Time, space, and ethics converge in this vision. Time becomes duration without end, lived in suspension; space becomes presence, acting with equal weight as the human; ethics becomes attentiveness to immanence without judgment. These three dimensions are not separate but woven together: the temporality of suspension opens onto an ethics of patience; the autonomy of space demands receptivity; together they form a cinematic meditation on existence that resists transcendence.Thus, Antonioni offers us not despair but a new sensibility: one that lives without guarantees, without final closure, yet with profound attentiveness to life as it is. His cinema asks us to see not what lies beyond the image, but what the image itself gives. In doing so, La Notte becomes not merely a film about estrangement but a practice of dwelling with immanence, an invitation to experience the world as inexhaustibly present, fragile, and worthy of care.

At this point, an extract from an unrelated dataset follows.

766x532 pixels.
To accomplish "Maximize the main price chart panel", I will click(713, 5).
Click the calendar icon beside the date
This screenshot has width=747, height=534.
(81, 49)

In Deleuze’s words, cinema “speaks in images.” Antonioni’s images speak immanence itself. They refuse transcendence, decision, closure. They give us life as it is lived: fragmented, unresolved, yet profoundly real. La Notte teaches us that philosophy does not have a monopoly on thought. Cinema, too, thinks. And in Antonioni, it thinks with extraordinary patience, attention, and openness revealing life as immanent, fragile, nocturnal, and infinitely worthy of reflection.
References
Agamben, Giorgio. The Time That Remains: A Commentary on the Letter to the Romans. Stanford University Press, 2005.
Chatman, Seymour. Antonioni, or, The Surface of the World. University of California Press, 1985.
Debord, Guy. The Society of the Spectacle. Zone Books, 1994 (orig. 1967).
Deleuze, Gilles. Cinema 1: The Movement-Image. University of Minnesota Press, 1986.
Deleuze, Gilles. Cinema 2: The Time-Image. University of Minnesota Press, 1989.
Heidegger, Martin. “Building Dwelling Thinking.” In Poetry, Language, Thought. Harper & Row, 1971.
Kolker, Robert. The Altering Eye: Contemporary International Cinema. Oxford University Press, 1983.
Levinas, Emmanuel. Totality and Infinity. Duquesne University Press, 1969.
Merleau-Ponty, Maurice. Phenomenology of Perception. Routledge, 1962 (orig. 1945).